La section locale SNETAP-FSU de l’EPLEFPA ENILIA-ENSMIC (Campus de l’alimentation) dénonce avec force les décisions arbitraires de l’autorité académique concernant la carte des formations. Ces choix, incohérents et imposés sans concertation réelle, mettent gravement en danger l’avenir de l’établissement, ses personnels et ses élèves.

Le 23 septembre 2025, le CSA UREA Nouvelle-Aquitaine présentait l’ouverture à la rentrée 2026 des classes de première et terminale du baccalauréat professionnel MCV en section. Quelques semaines plus tard, lors du CREA du 8 décembre 2025, la carte des formations était brutalement modifiée pour y intégrer la fermeture du BTSA Bioqualim. Ce revirement, décidé en dehors de toute cohérence pédagogique, illustre le mépris persistant des instances et des collectifs de travail.

Ces décisions sont en totale contradiction avec le projet d’établissement, adopté par le Conseil d’administration et défendu par la section locale SNETAP-FSU. Celui-ci prévoit l’ouverture d’un cycle complet de bac professionnel MCV, de la seconde à la terminale, ainsi que le dégel et la réouverture du BTSA Bioqualim en première année. En l’état, la carte imposée fragilise le lycée, bloque son développement et conduit tout droit à une impasse pédagogique et humaine.

La mise en section des cycles terminaux des bacs professionnels PIPAC et MCV aboutit à des classes surchargées, mélangeant des publics aux attentes, aux parcours et aux programmes parfois incompatibles. Cette organisation dégradée constitue une régression majeure, notamment pour la filière PIPAC, dont les effectifs permettent pourtant un fonctionnement en classes de plein exercice. Les conditions d’enseignement et de travail des personnels sont directement impactées.

La fermeture annoncée du BTSA Bioqualim est tout simplement inacceptable. Ce diplôme emblématique, pilier historique de l’ENILIA-ENSMIC et de l’enseignement agricole, répond aux besoins des filières agroalimentaires et aux orientations affichées par la LOSARGA. Les BTSA sont l’ADN de notre établissement, et leur remise en cause menace directement les emplois et les missions de service public.

Depuis 2020, les personnels alertent sans être entendus sur l’urgence de construire une véritable stratégie de recrutement et de développement.

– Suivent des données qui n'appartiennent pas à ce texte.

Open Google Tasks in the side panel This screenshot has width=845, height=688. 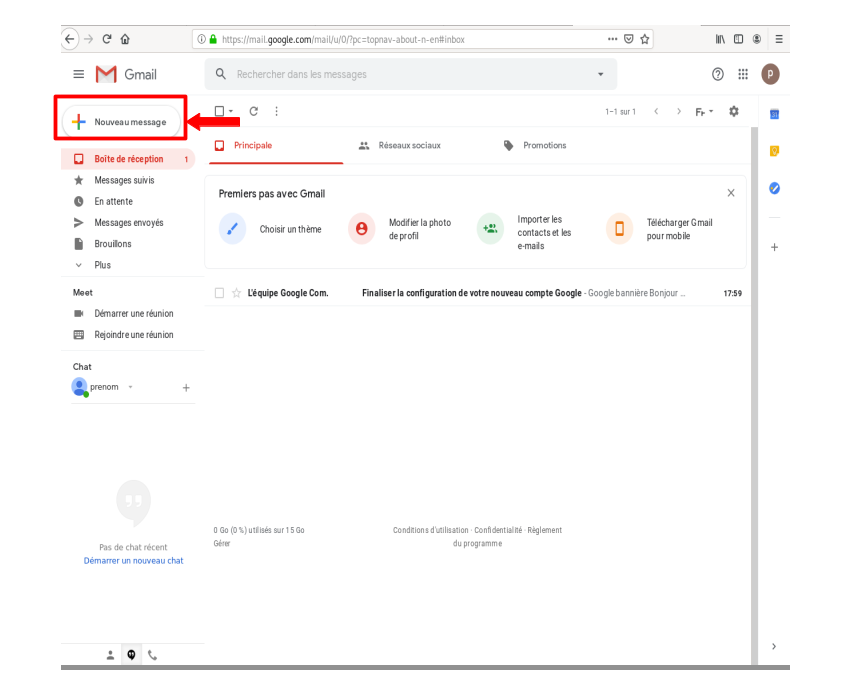[774, 188]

Les préconisations claires formulées par la DGER en 2021 sont restées lettre morte. Cette inertie est désormais lourde de conséquences.

Face à ces choix autoritaires et destructeurs, la section locale SNETAP-FSU engagera toutes les actions nécessaires, à tous les niveaux, pour défendre l’EPLEFPA ENILIA-ENSMIC, ses formations, ses emplois et un enseignement agricole public ambitieux. Elle dépose dès aujourd’hui un préavis de grève pour le mois de janvier.